I bring up this problem because lately I've been running into quite a few WiFi networks that work fine, but have serious problems. Today, for instance, I was connecting to a hospitality network with a slick captive portal, solid Internet access and 20% Retrys. It's just my hotel's WiFi network, so I can only guess what the problem could be. Interference? Bad APs? Too many APs? Hidden node? Any or all of those could be contributing factors.

A WiFi network with 20% Retrys may work just fine most of the time, but I wouldn't want to be around when things get difficult. If this hotel had a large conference or wanted to put their push-to-talk handsets over WiFi or even just wanted to place wireless room service ordering kiosks in rooms(why has no hotel done this, by the way? The cool factor alone would lead to a few $17 B.L.T. orders from me), they'd probably be entering a world of pain.

The point here is that there sometimes analyzing and making changes to a WiFi network is a good idea even if things seem O.K. from afar. In WiFi, as in life, uninformed analysis and over analysis can leave a bad taste in a person's mouth, but one should be careful to avoid rejecting analysis entirely.

Comments

  1. Actually, the title is misleading. You're advocating finding out IF your network really is 'working' - then fixing a non-working network.

    It's just that many people don't know their network isn't really working until they put it under load - then it fails.
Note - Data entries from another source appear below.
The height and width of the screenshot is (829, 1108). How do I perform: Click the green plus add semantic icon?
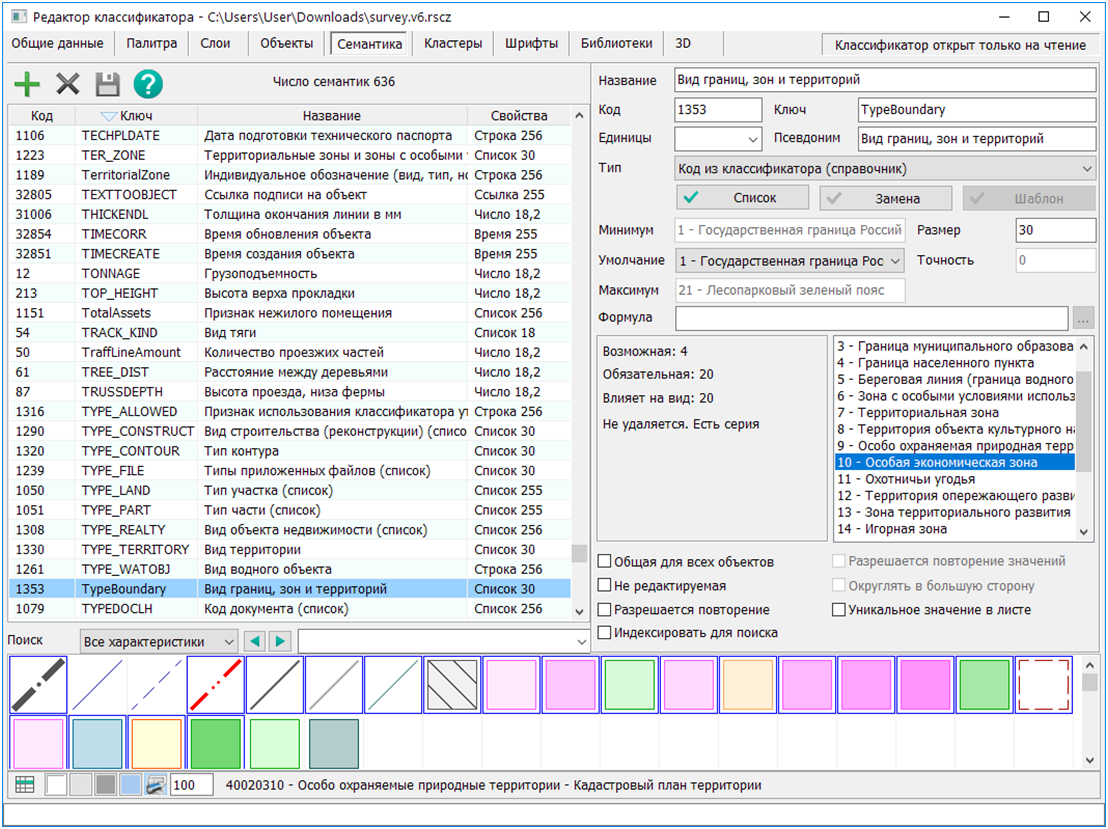coord(27,84)
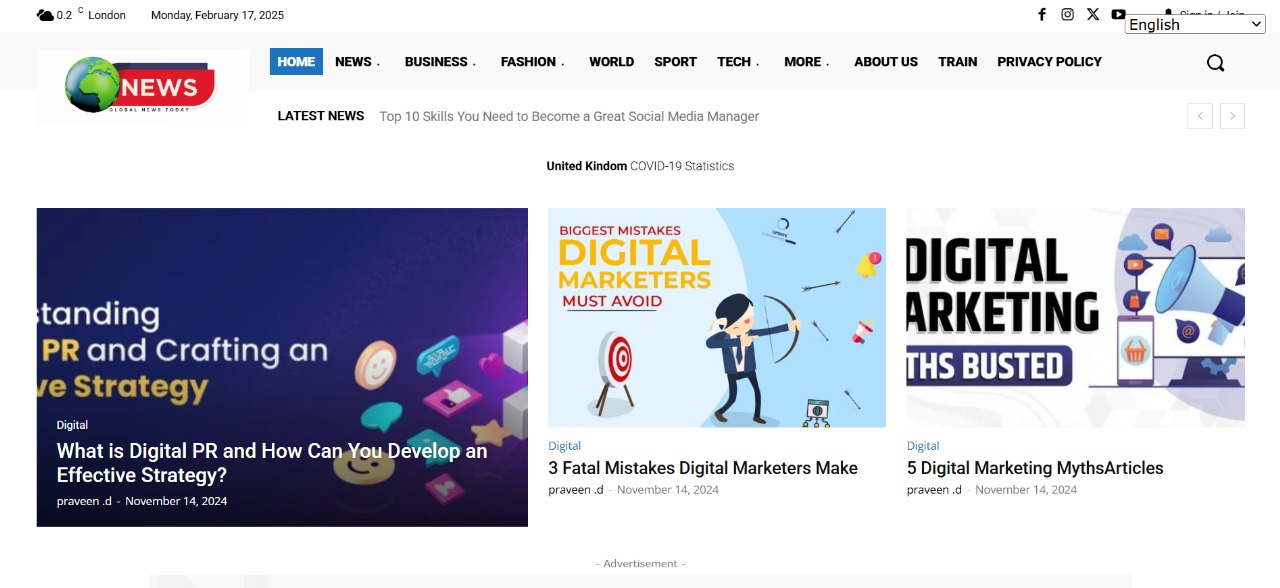Open the YouTube social icon
Image resolution: width=1280 pixels, height=588 pixels.
click(x=1118, y=14)
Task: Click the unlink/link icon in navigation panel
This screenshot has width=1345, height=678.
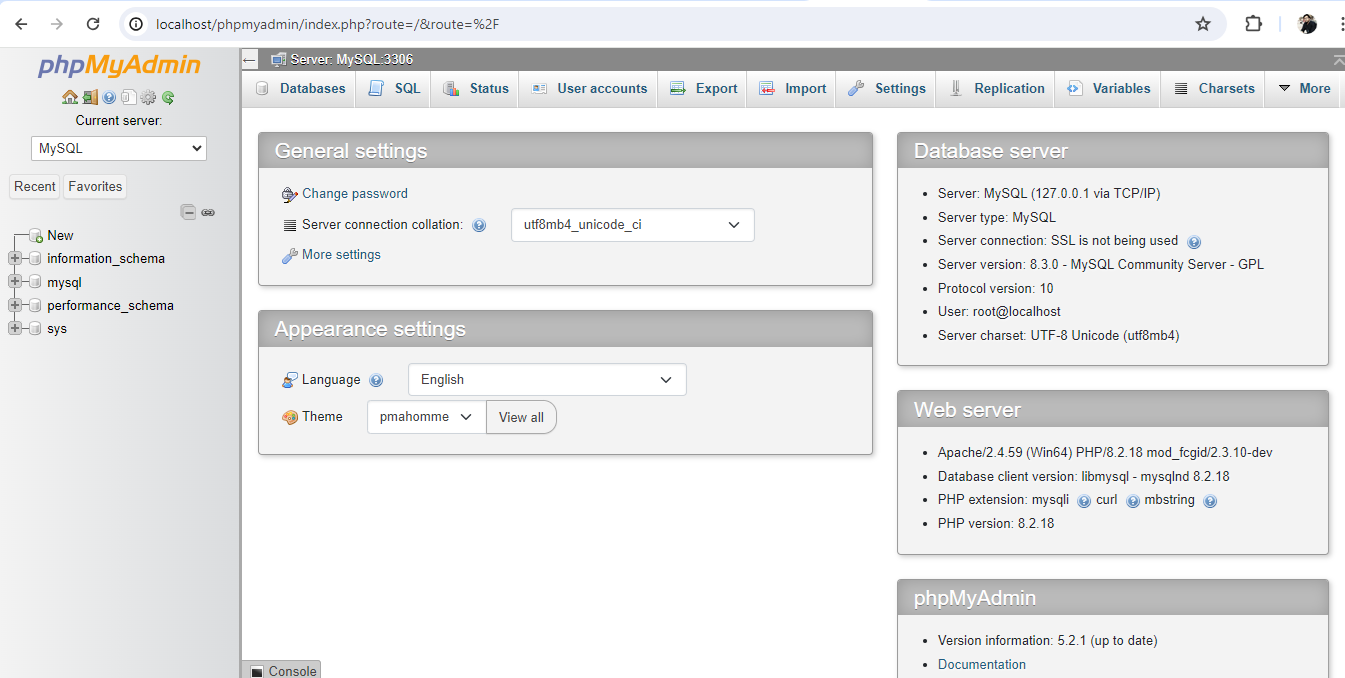Action: 208,212
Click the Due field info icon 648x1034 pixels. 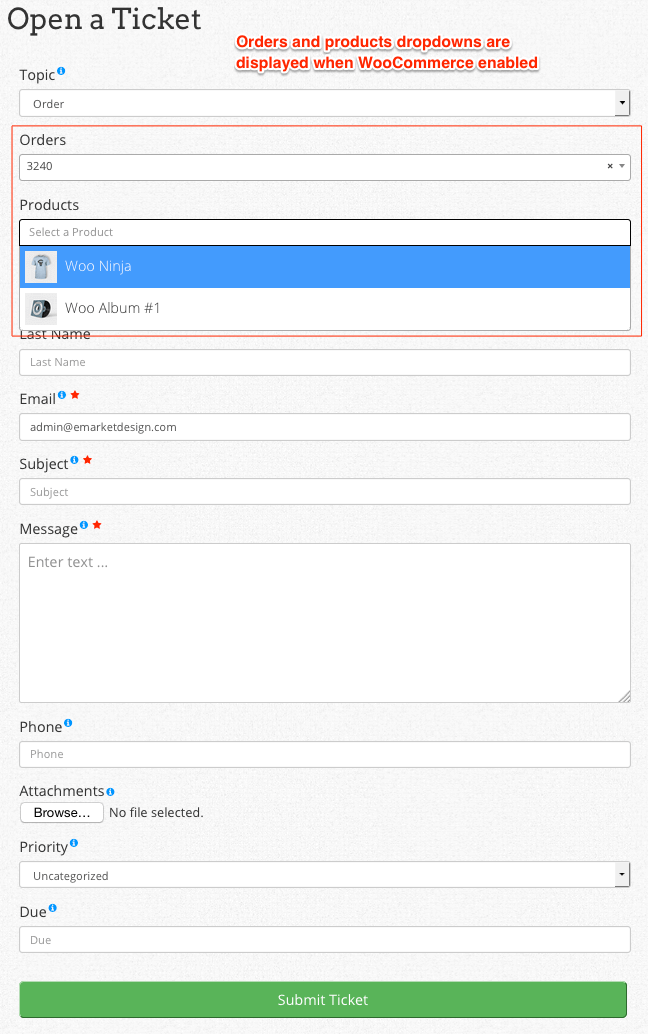pyautogui.click(x=53, y=909)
    I totally agree with your sentiments. But... I've seen networks where their 80% retries were totally fine in delivering what they purchased the network for (bar-code scanners) - and in their case, they were happy with the wifi service.

    Keith

    ReplyDelete
  2. Quite right, Keith. I just always worry because lots of times that warehouse will switch their PTT to WiFi or add tablets/laptops for creating reports without making any changes to the wireless network.